### Entries supplied
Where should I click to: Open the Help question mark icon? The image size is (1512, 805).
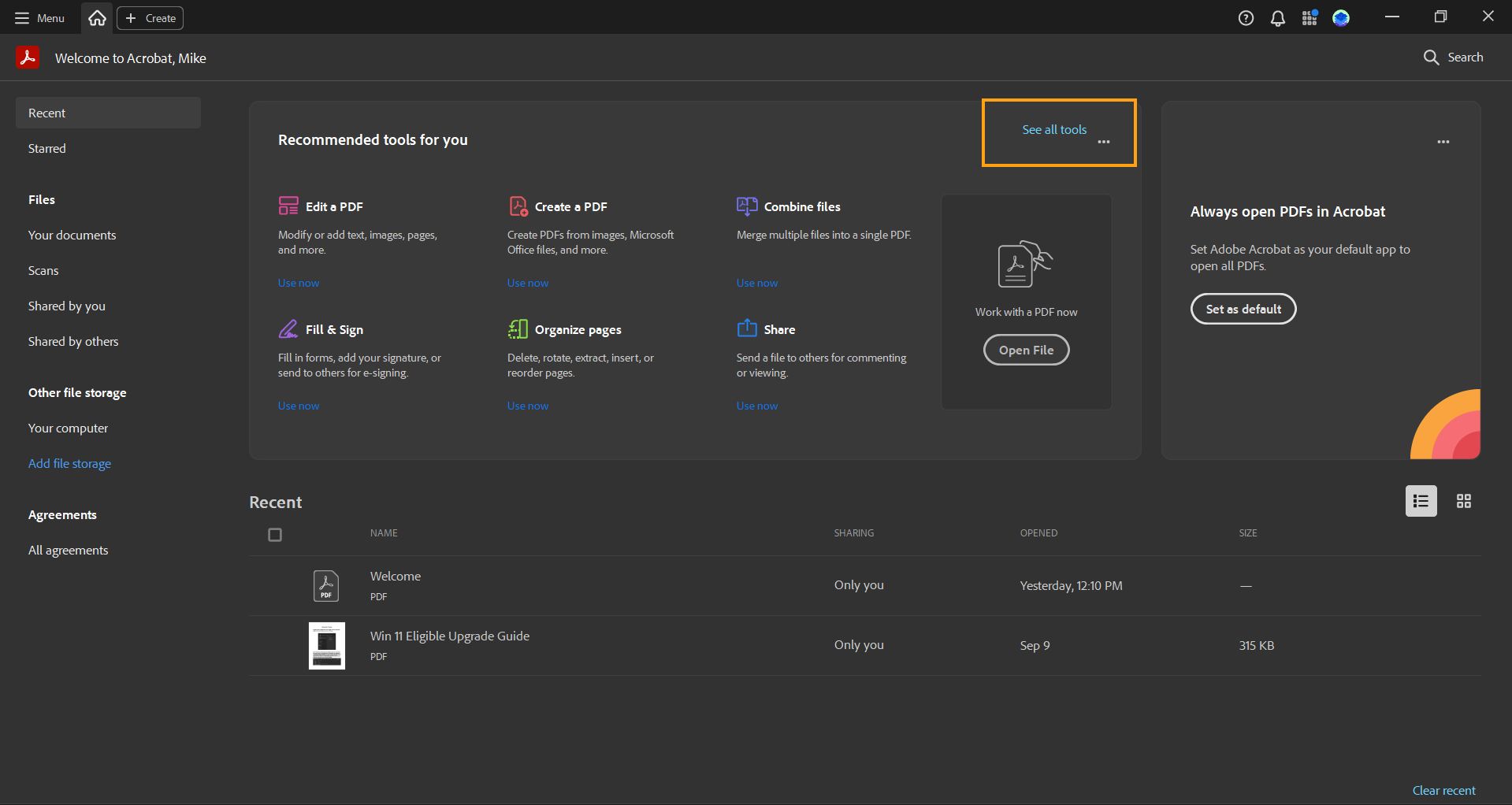[1246, 18]
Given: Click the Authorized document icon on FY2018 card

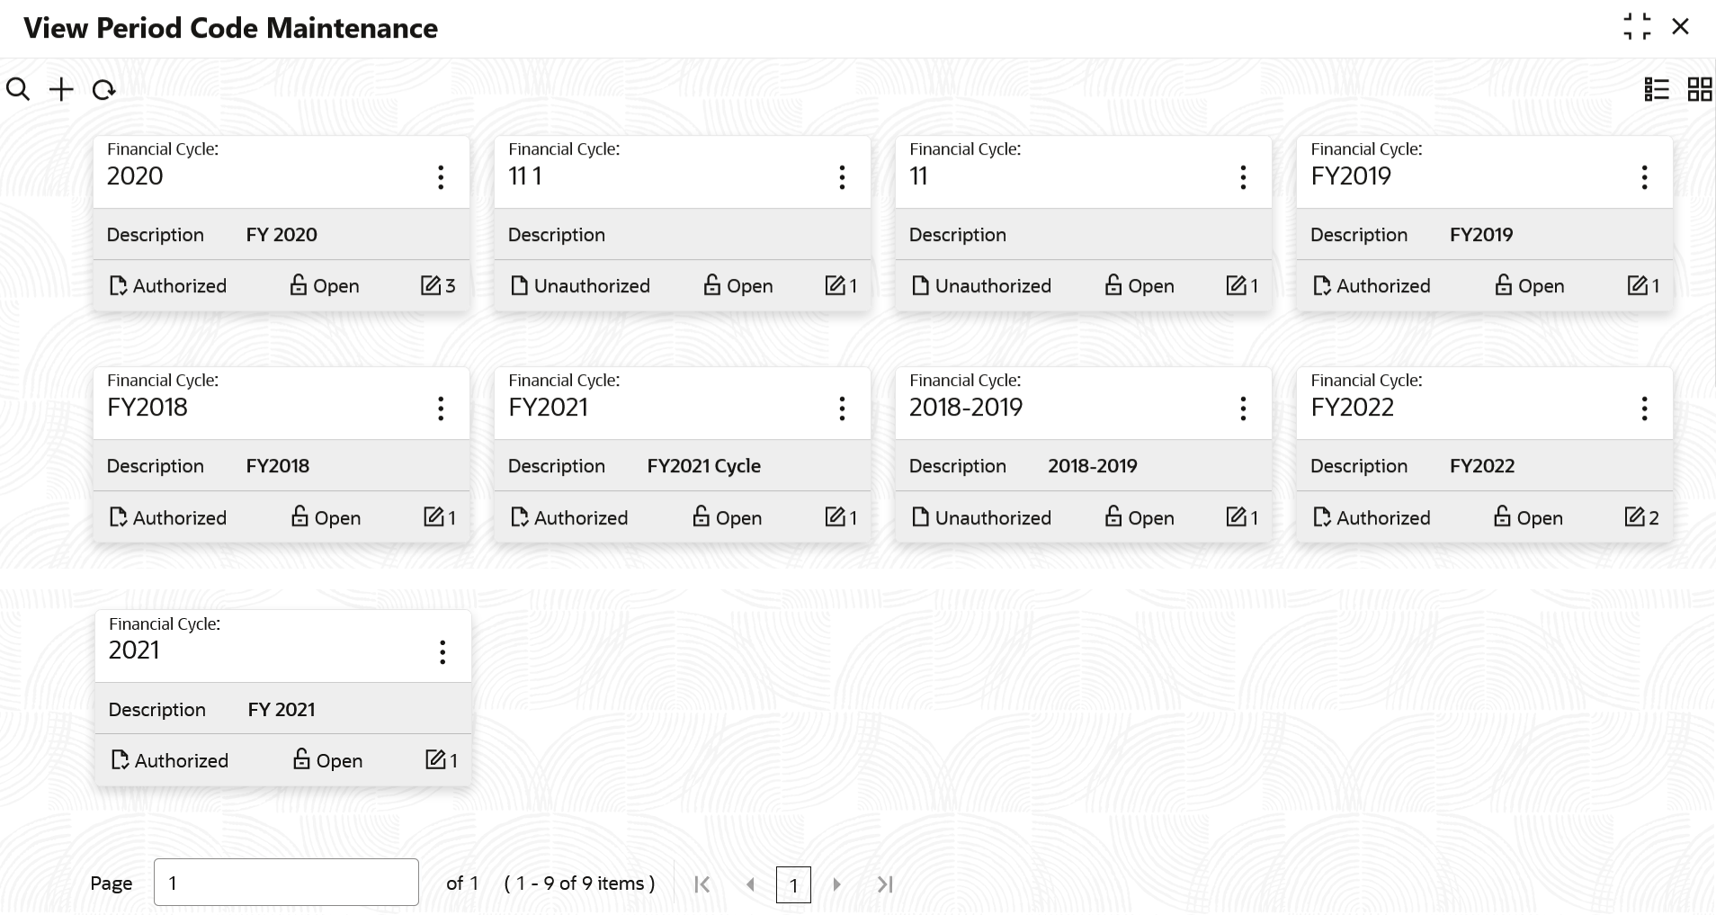Looking at the screenshot, I should click(x=118, y=517).
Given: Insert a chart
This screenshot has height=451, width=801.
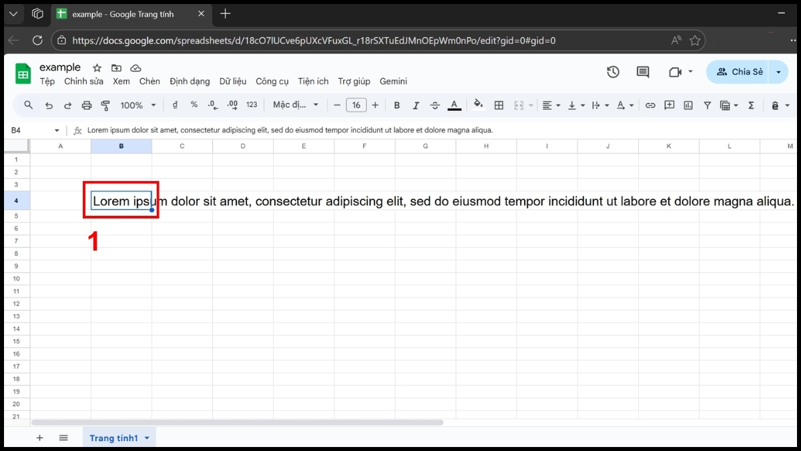Looking at the screenshot, I should click(688, 105).
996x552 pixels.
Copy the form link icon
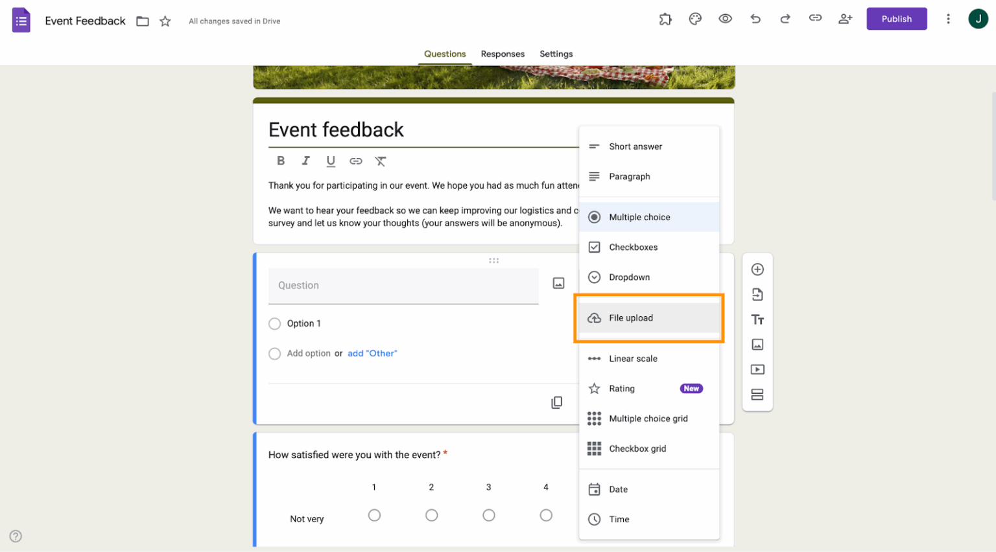point(815,19)
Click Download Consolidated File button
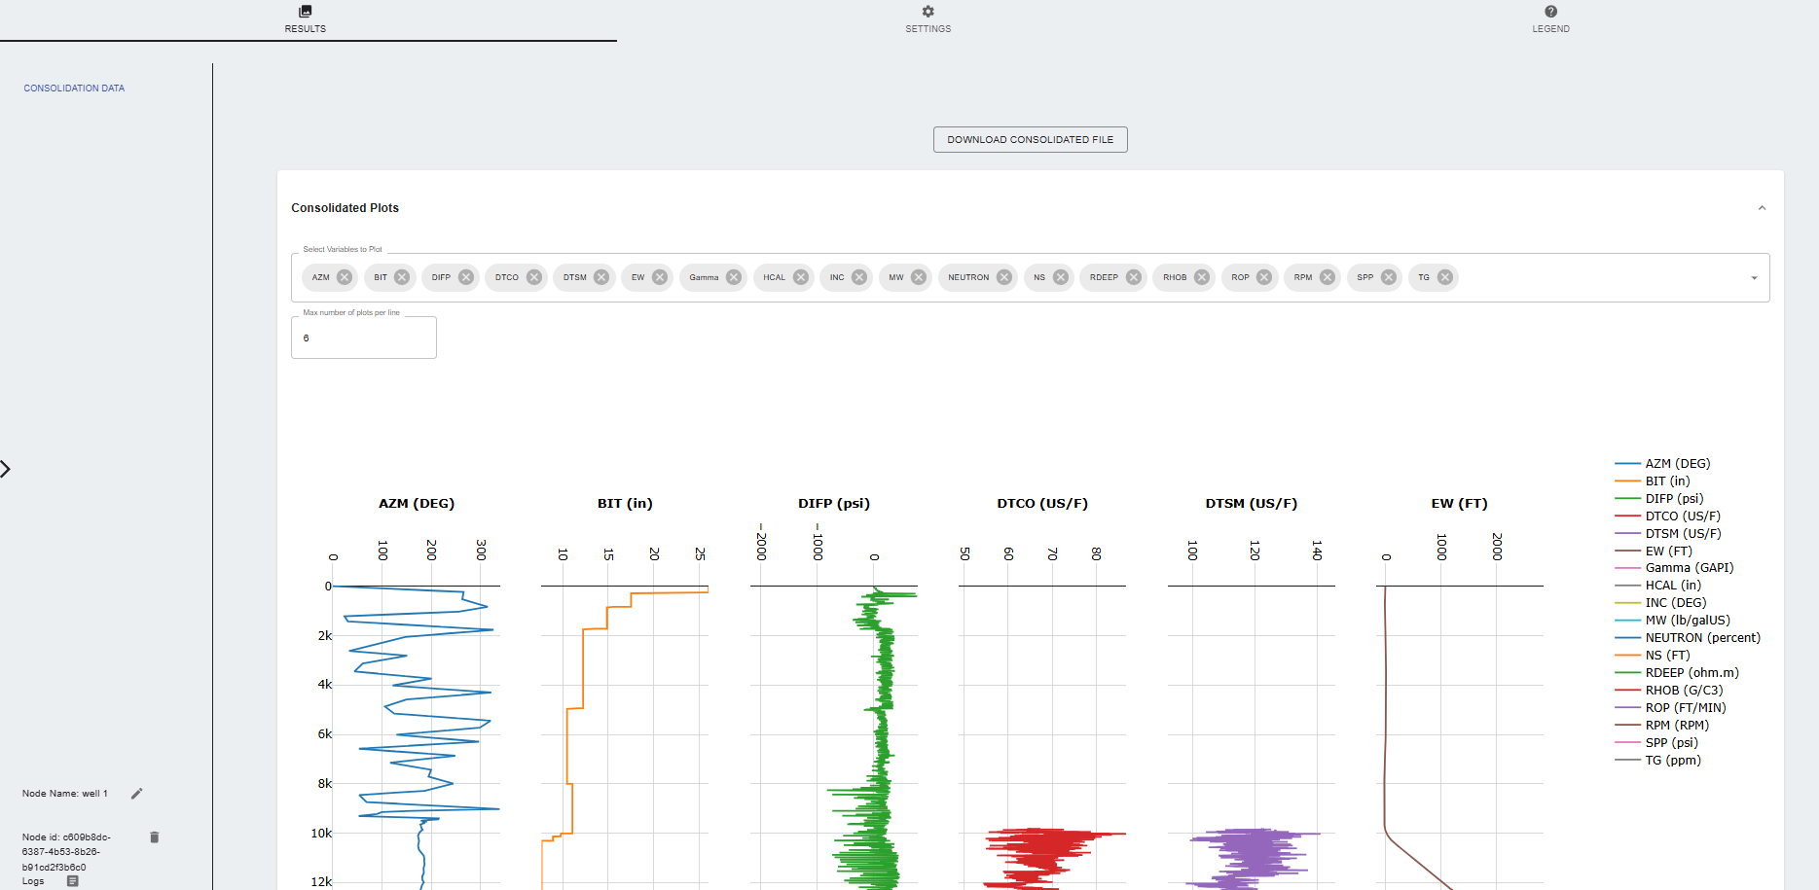This screenshot has width=1819, height=890. pyautogui.click(x=1030, y=140)
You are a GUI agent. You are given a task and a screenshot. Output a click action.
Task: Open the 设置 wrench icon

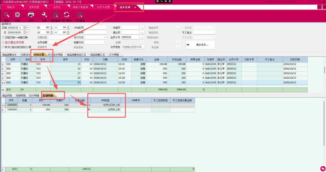click(x=44, y=15)
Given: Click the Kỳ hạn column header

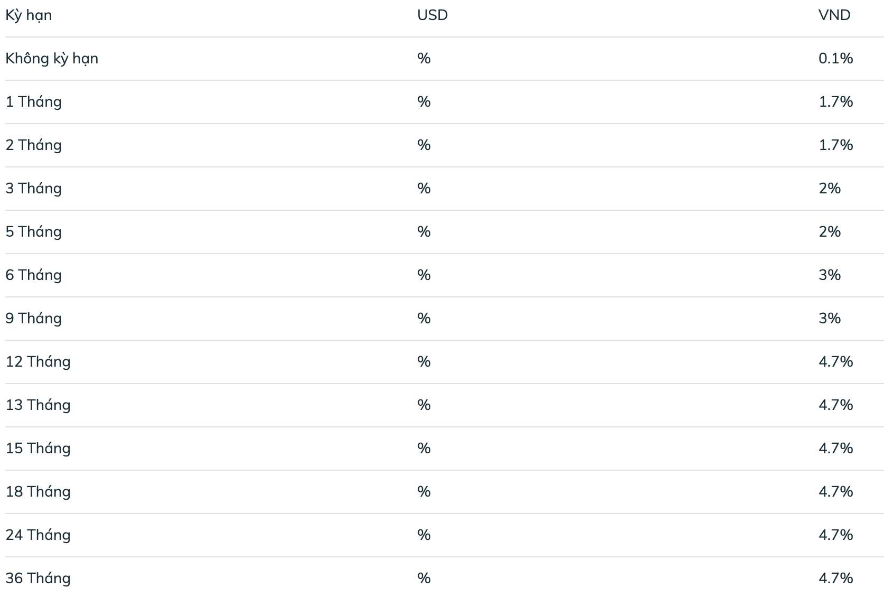Looking at the screenshot, I should (x=29, y=15).
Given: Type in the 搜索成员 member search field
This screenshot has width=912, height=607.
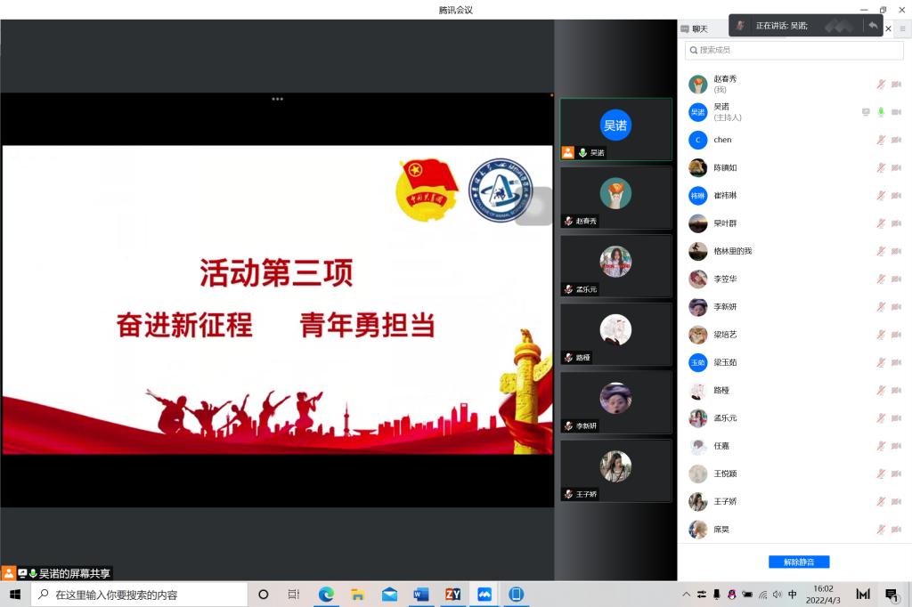Looking at the screenshot, I should point(794,51).
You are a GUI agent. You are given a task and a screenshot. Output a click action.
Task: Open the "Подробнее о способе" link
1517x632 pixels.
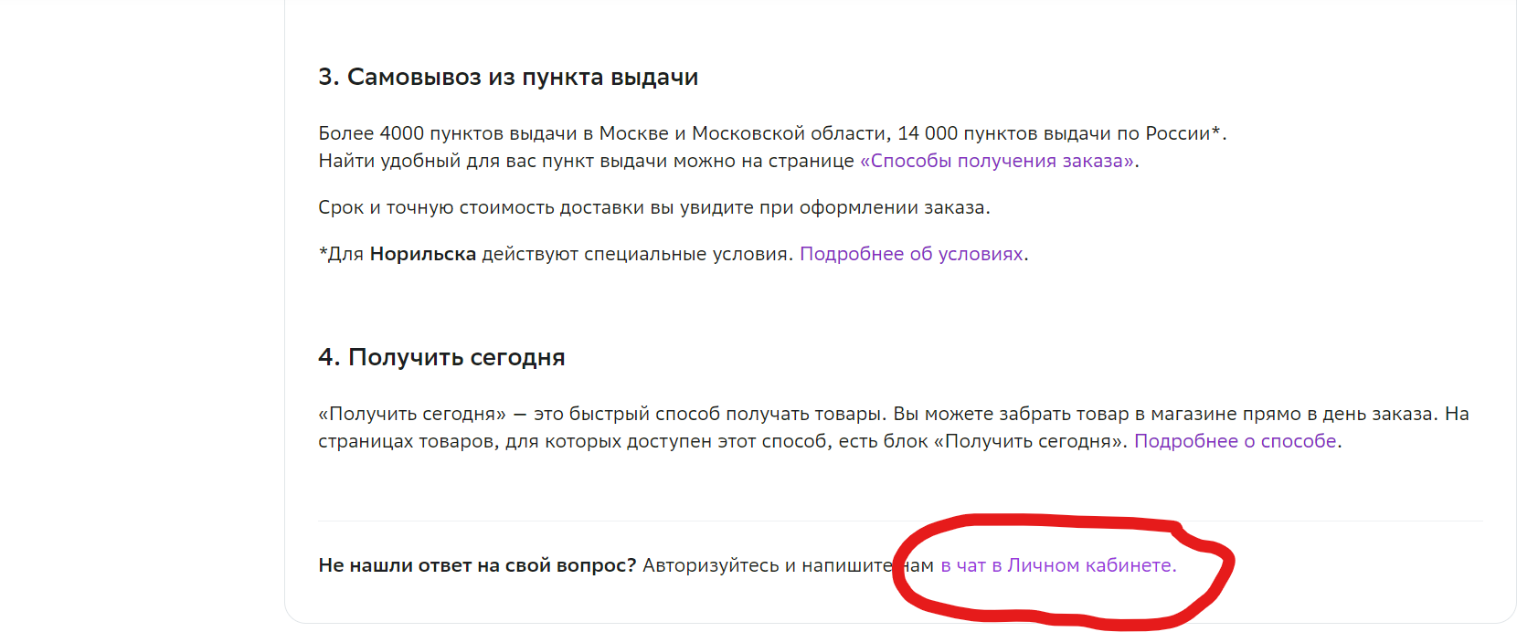pyautogui.click(x=1236, y=442)
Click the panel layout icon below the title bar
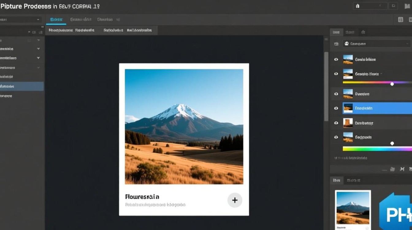412x230 pixels. (400, 20)
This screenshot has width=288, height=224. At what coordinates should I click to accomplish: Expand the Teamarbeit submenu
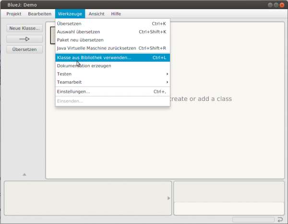tap(112, 82)
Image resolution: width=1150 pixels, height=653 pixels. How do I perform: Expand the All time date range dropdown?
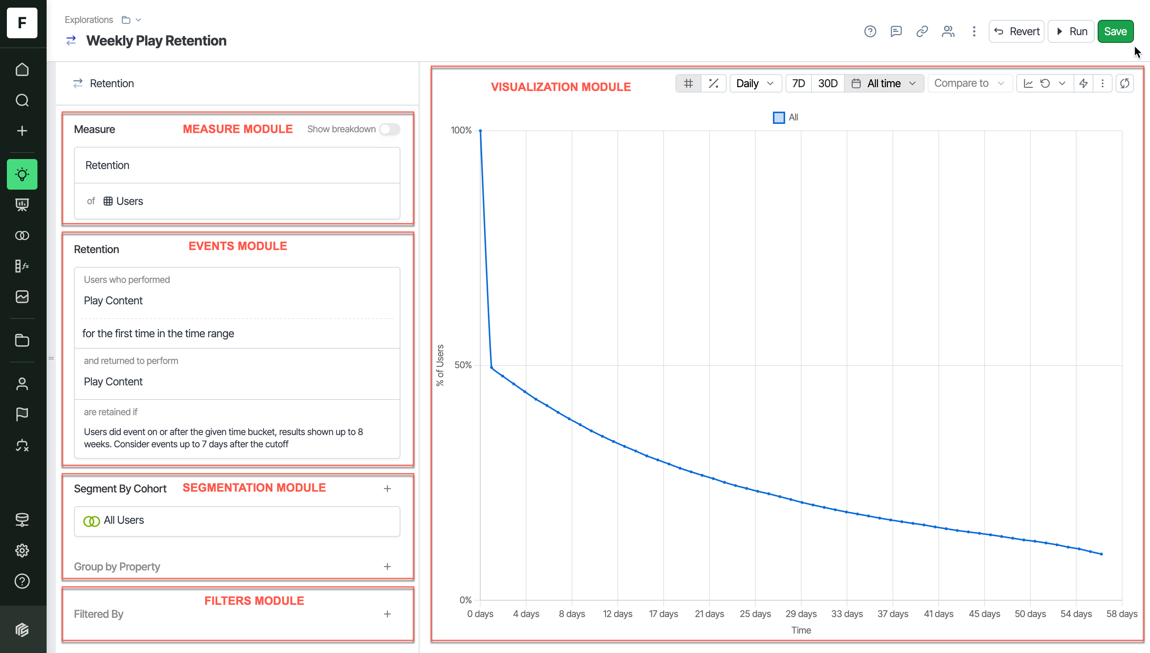point(884,83)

### What to produce
Above is a listing with pictures. Write it out exactly without them.

### Response below
Where should I click to: Open the Help question mark icon? The image size is (1512, 805).
[1246, 18]
Given: Click the Authorized document icon on FY2018 card

Looking at the screenshot, I should click(x=118, y=517).
Given: Insert a chart
This screenshot has height=451, width=801.
Looking at the screenshot, I should click(688, 105).
996x552 pixels.
Copy the form link icon
point(815,19)
Click Download Consolidated File button
This screenshot has width=1819, height=890. pyautogui.click(x=1030, y=140)
You are a GUI agent. You are given a task and a screenshot. Output a click action.
Task: Open the 设置 wrench icon

click(x=44, y=15)
Given: Click the Kỳ hạn column header

Looking at the screenshot, I should (x=29, y=15).
Given: Type in the 搜索成员 member search field
This screenshot has width=912, height=607.
Looking at the screenshot, I should point(794,51).
You are a GUI agent. You are given a task and a screenshot. Output a click action.
Task: Open the "Подробнее о способе" link
1517x632 pixels.
pyautogui.click(x=1236, y=442)
Click the panel layout icon below the title bar
412x230 pixels. (400, 20)
This screenshot has width=288, height=224. At what coordinates should I click to accomplish: Expand the Teamarbeit submenu
tap(112, 82)
Image resolution: width=1150 pixels, height=653 pixels. How do I perform: Expand the All time date range dropdown?
point(884,83)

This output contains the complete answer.